The Girl From Everywhere is a well written and intriguing book very reminiscent of Nim’s Island (though the story is different). Historical facts and observations are woven throughout this tale of adventure and time travel though the story stays firmly grounded in 1860s Hawaii. But at its heart is the tale of a young girl’s journey of finding her own home when the whole of actual and fantastical history are available to her.
Story: Nix has sailed the sea of time with a father fully obsessed with finding the key to returning to the place and time that would have prevented her mother from dying. The key is a map that must be hand drawn and accurate to the time period. The problem is that every map they find of the correct time fails – and her father falls further into opium addiction. But now her father has a new lead – a map coming up to auction that they must find the funds to purchase. Worrying for Nix is the essential time paradox conundrum – if her father can return to save her mother, how will her history change (and will she even continue to exist)?
The story moves briskly and the dialogue believable.
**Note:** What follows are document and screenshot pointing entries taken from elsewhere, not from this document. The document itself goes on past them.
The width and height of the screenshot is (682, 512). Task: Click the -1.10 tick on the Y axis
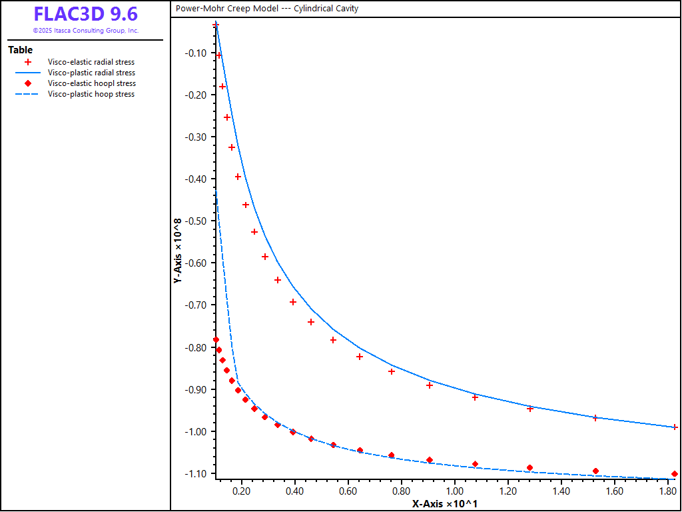coord(196,473)
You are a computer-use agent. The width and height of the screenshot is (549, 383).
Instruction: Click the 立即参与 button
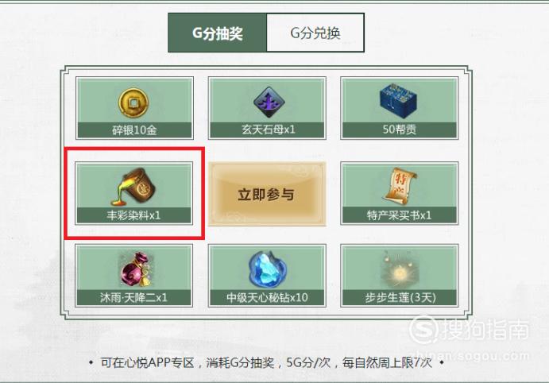[267, 194]
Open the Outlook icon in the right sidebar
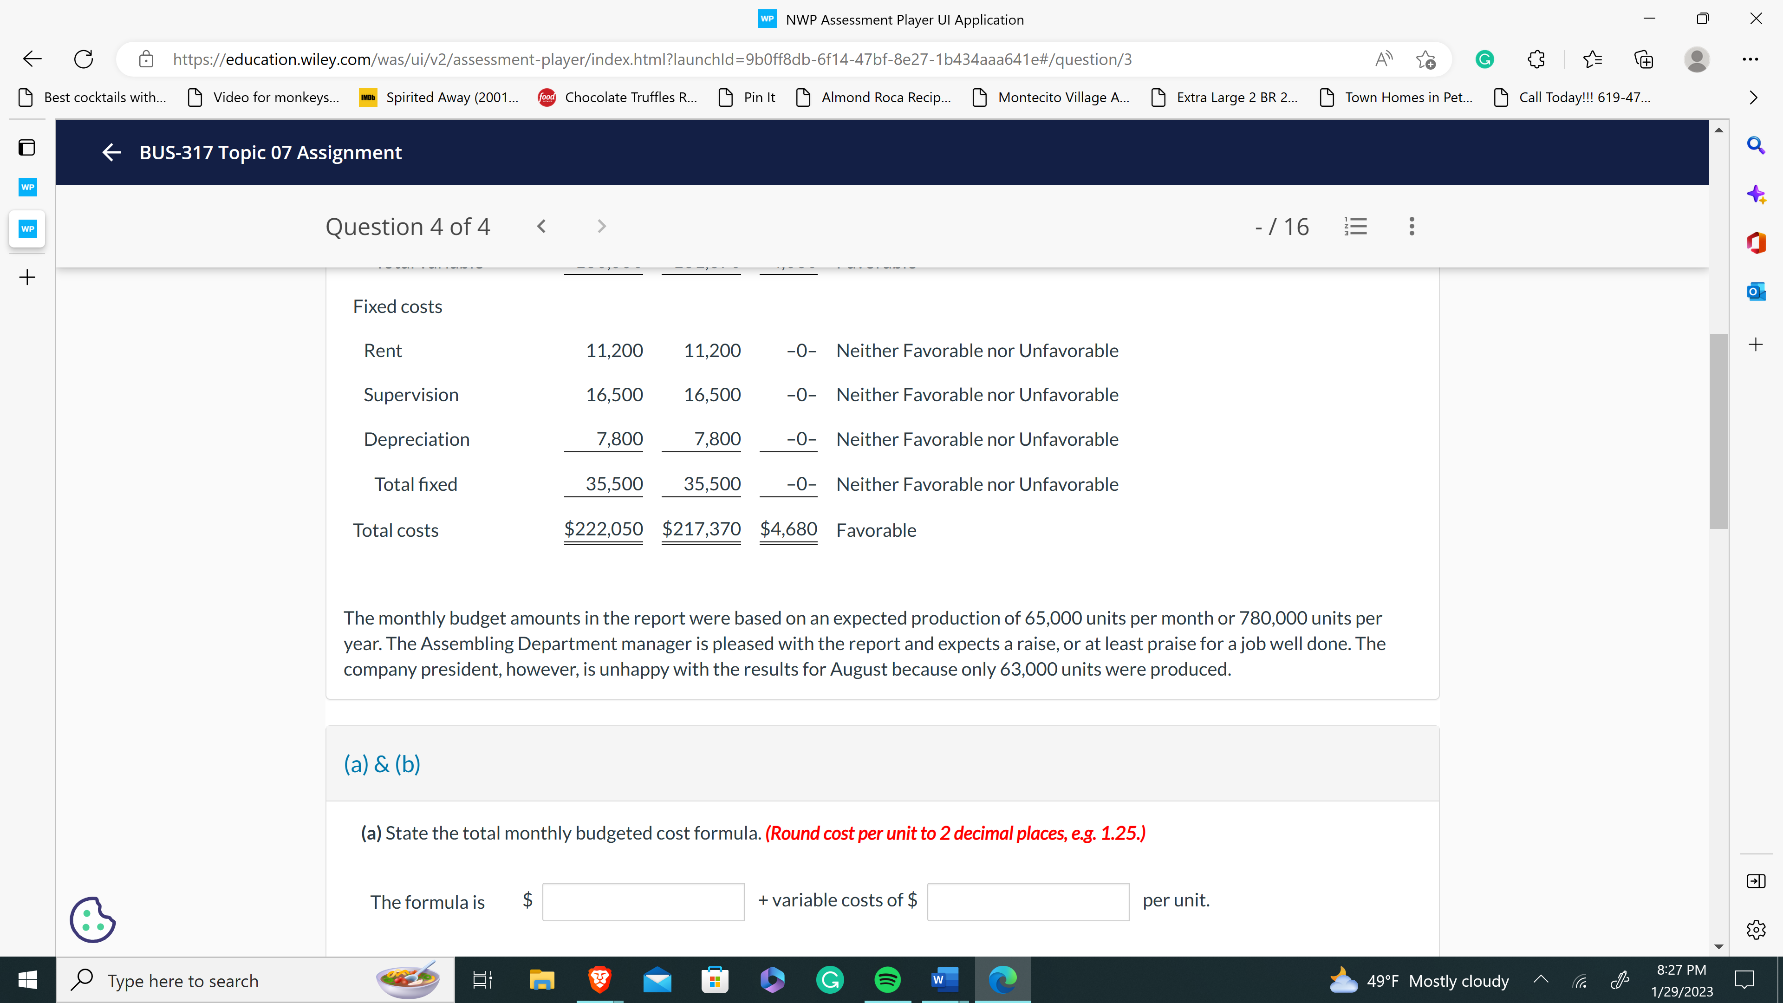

Nix is an admirable character and her young companion Kashmir – a thief from a fantastical ‘Arabian Nights’ type of historical location – suitably complex. The characters are written much better than most YA books: from Nix’s fatalism, Kashmir’s quiet strength, and Nix’s father’s blind obsession with saving his dead wife. There’s a romance that’s subtle and mercifully lacking instaluv or soppiness.
Themes of love and loss, acceptance and guilt, and ingenuity in tough situations are all covered. But the majority of the book takes place in Victorian Hawaii and explores the history and culture of that era. At times, it does get bogged down quite a bit in that lore – a reason I rated this as a solid 4 instead of 5 stars. I appreciated the tidbits of history when they quickly raced through two other historical locations (1980s NYC, a Qing dynasty tomb) but the Hawaii sequences sapped a lot of the energy and life from the book. It took a big story and put it in a very small and claustrophobic box with disingenuous villains.
The Girl From Everywhere is full of pathos to balance the ‘pirate’ type of adventure. Those worried about endless jumps in random history need not; again, most of the book takes place in Hawaii or on board the ship getting to/from Hawaii. The world building is excellent and it is clear Heilig thought the story through thoroughly. In all, a great adventure with an interesting set of characters and much more story to tell. Reviewed from an advance reader copy provided by the publisher.